High Art: Marijuana Inspires Chicago Artist’s Vivid Triptych
By Mark Taylor
Jeff Zimmermann eats only once daily — at bedtime — and frequently logs 12-hour workdays.
That Spartan aesthetic is emblematic of the Chicago artist’s fierce work ethic.
“I’m always sketching, painting, planning or organizing my next project,” said Zimmermann, 48, an internationally renowned painter and public muralist whose massive wall paintings inspire conversation throughout Chicago’s downtown and neighborhoods and whose works are sold worldwide.

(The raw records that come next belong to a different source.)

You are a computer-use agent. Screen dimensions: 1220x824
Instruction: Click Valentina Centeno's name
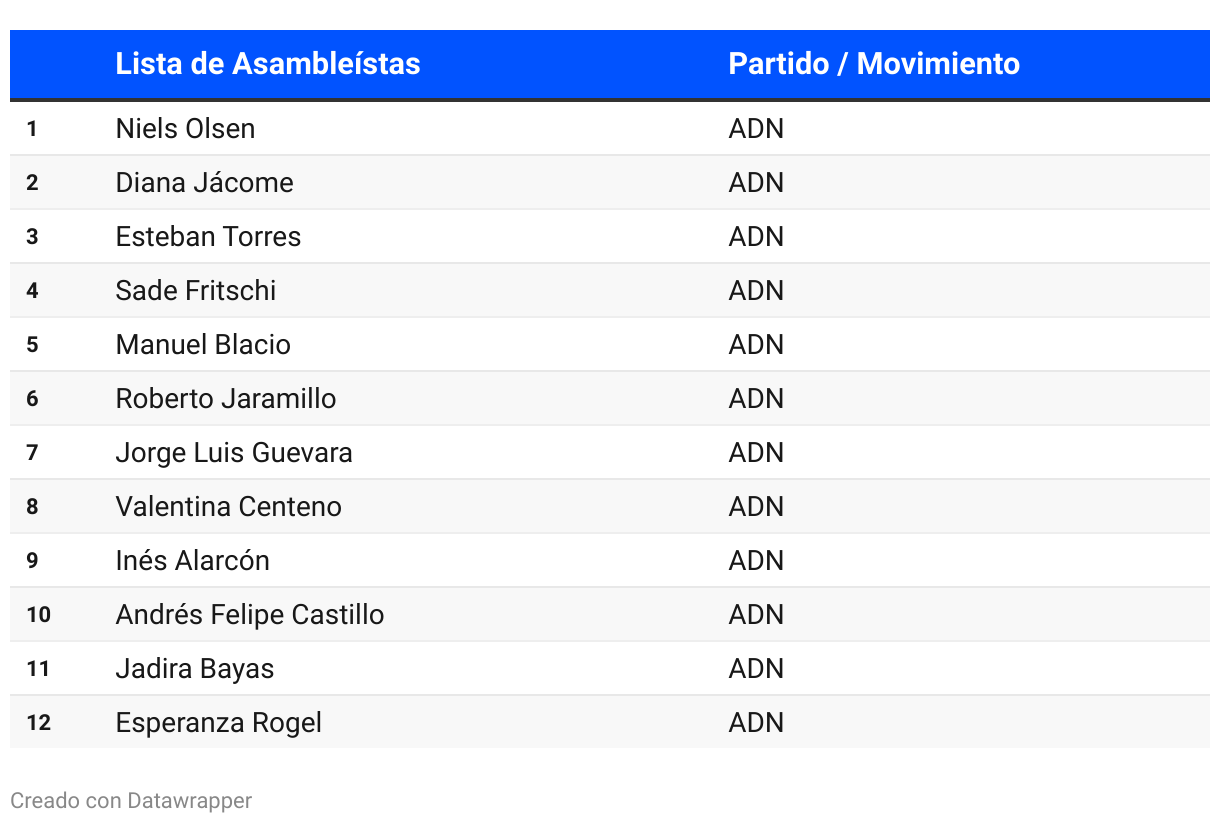(x=228, y=507)
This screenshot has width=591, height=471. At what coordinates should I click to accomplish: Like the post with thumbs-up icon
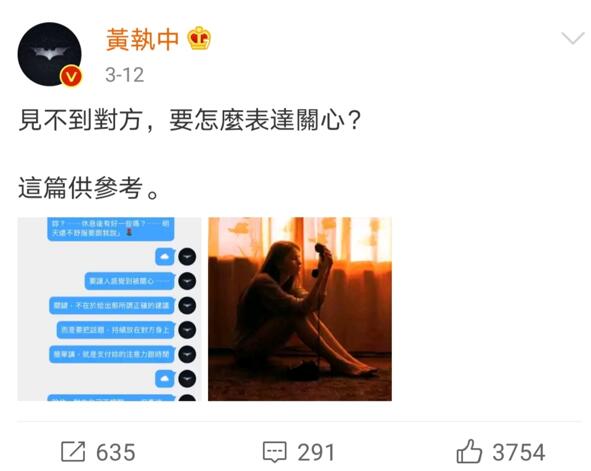[x=469, y=451]
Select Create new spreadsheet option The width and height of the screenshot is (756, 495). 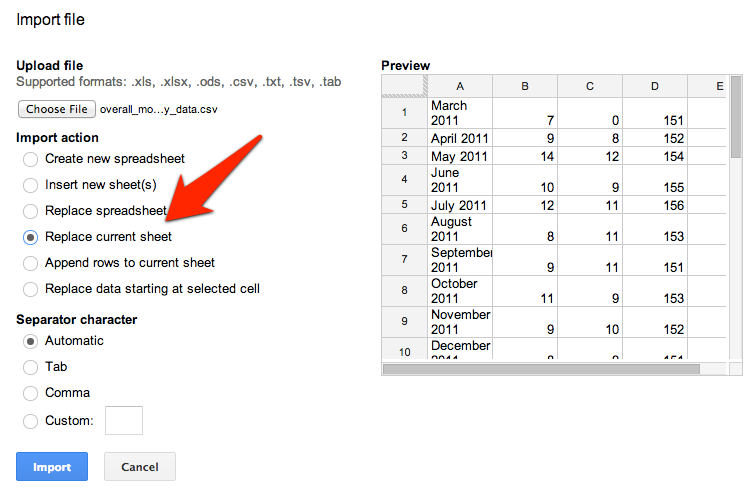pos(30,159)
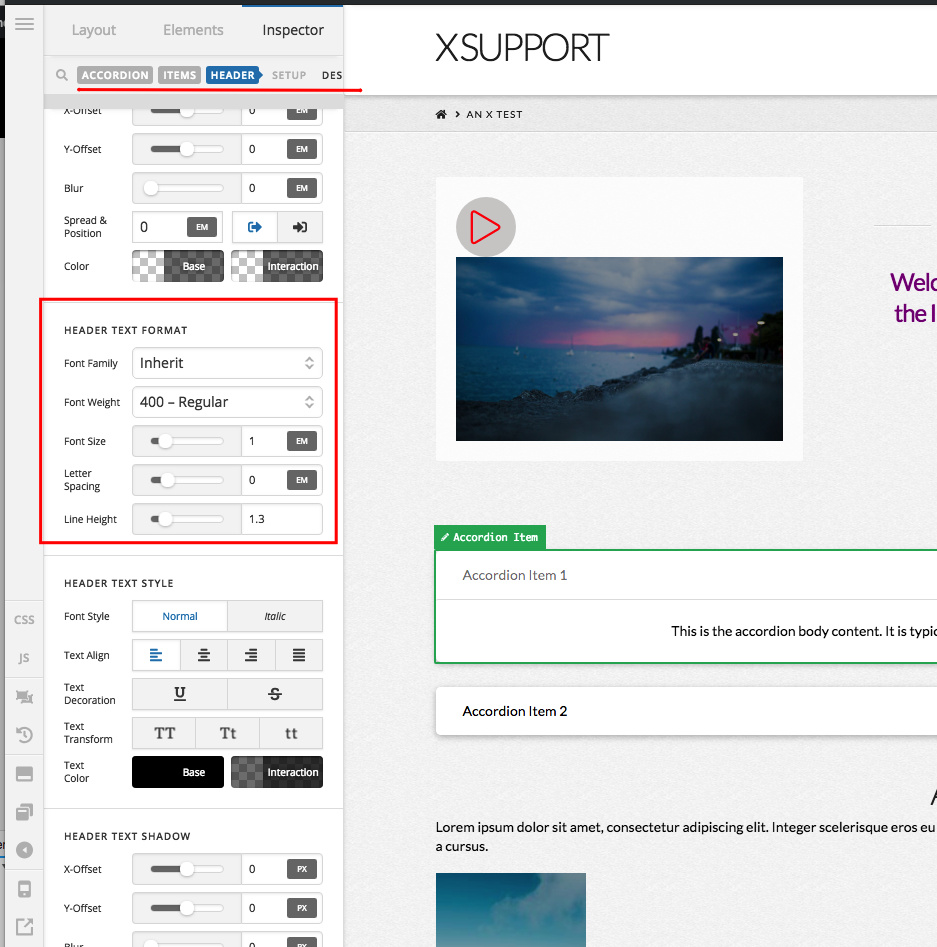Open the CSS editor in sidebar
The height and width of the screenshot is (947, 937).
pyautogui.click(x=24, y=620)
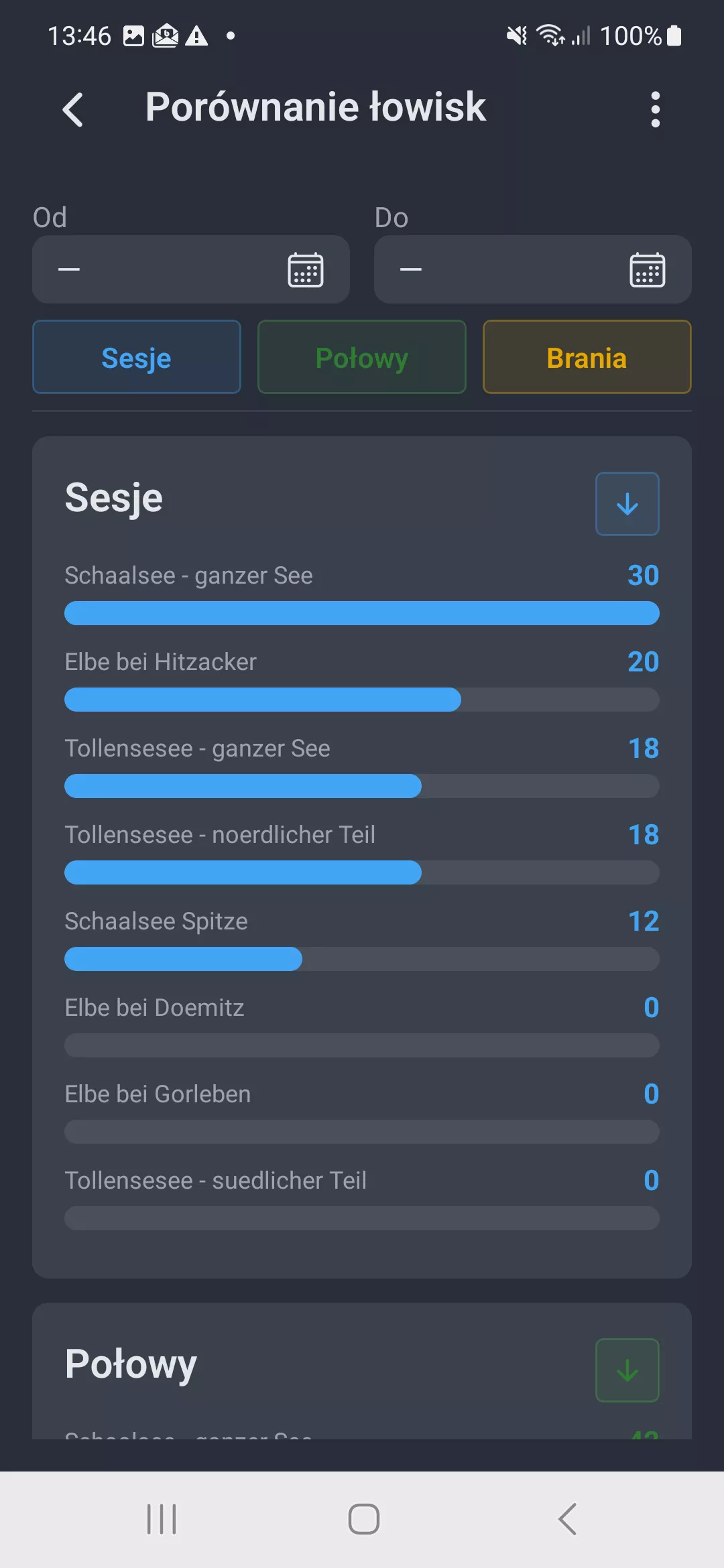Toggle the Połowy filter chip
The height and width of the screenshot is (1568, 724).
(362, 357)
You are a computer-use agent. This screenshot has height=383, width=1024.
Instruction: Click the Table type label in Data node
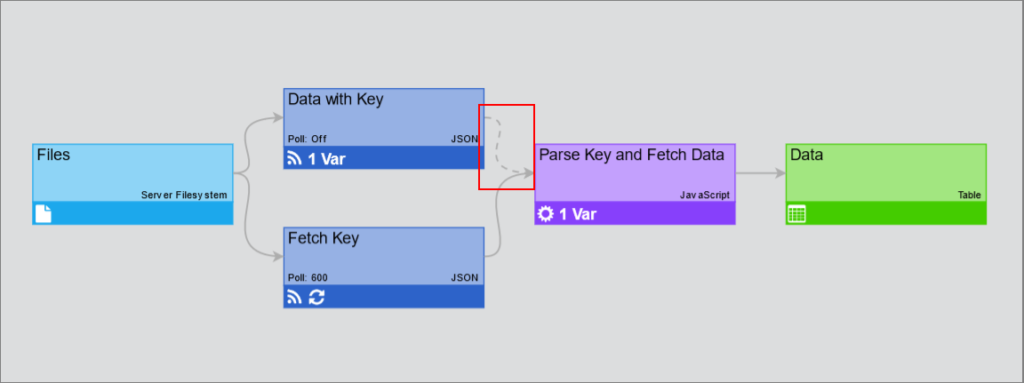point(969,195)
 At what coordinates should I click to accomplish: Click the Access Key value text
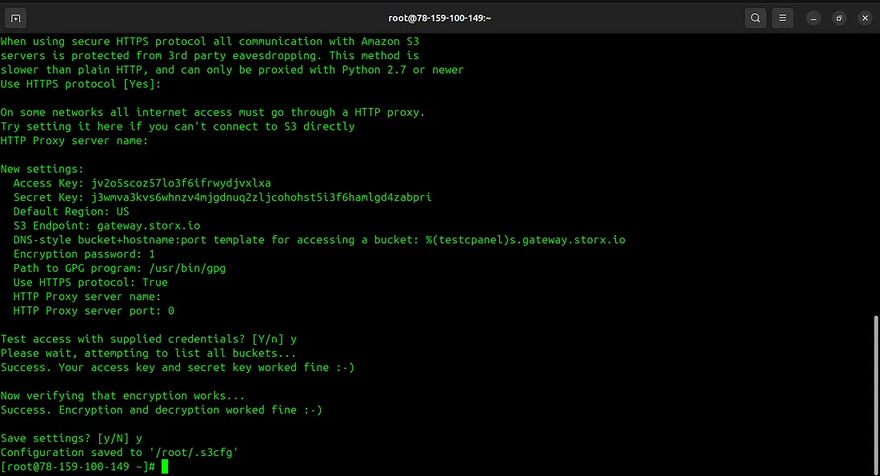180,183

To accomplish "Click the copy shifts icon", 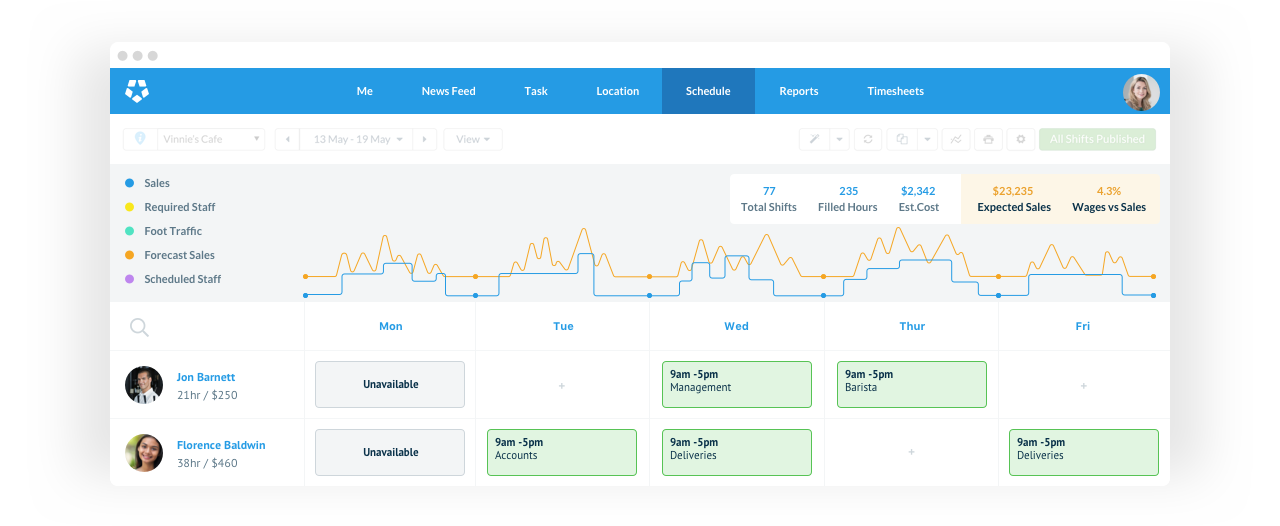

The artist’s latest exhibition at Chicago’s prestigious Zhou B Art Center includes a six-foot by 12- foot acrylic triptych, “Gold Meat Weed,” one of which features a giant, vibrantly colored marijuana flower.
“These I see as our visceral desires,” Zimmermann said. “It’s that deep.”
Though there is interest from buyers, the $35,000 nug painting has not yet sold. Though Zimmermann doesn’t smoke marijuana routinely as part of his creative process, the self-taught painter said cannabis has inspired him.
“This was my first marijuana painting,” he said. “I may do another, just not so huge.”
He explained that the giant marijuana flower is a nod to the role of the plant in popular culture and its growing acceptance in society.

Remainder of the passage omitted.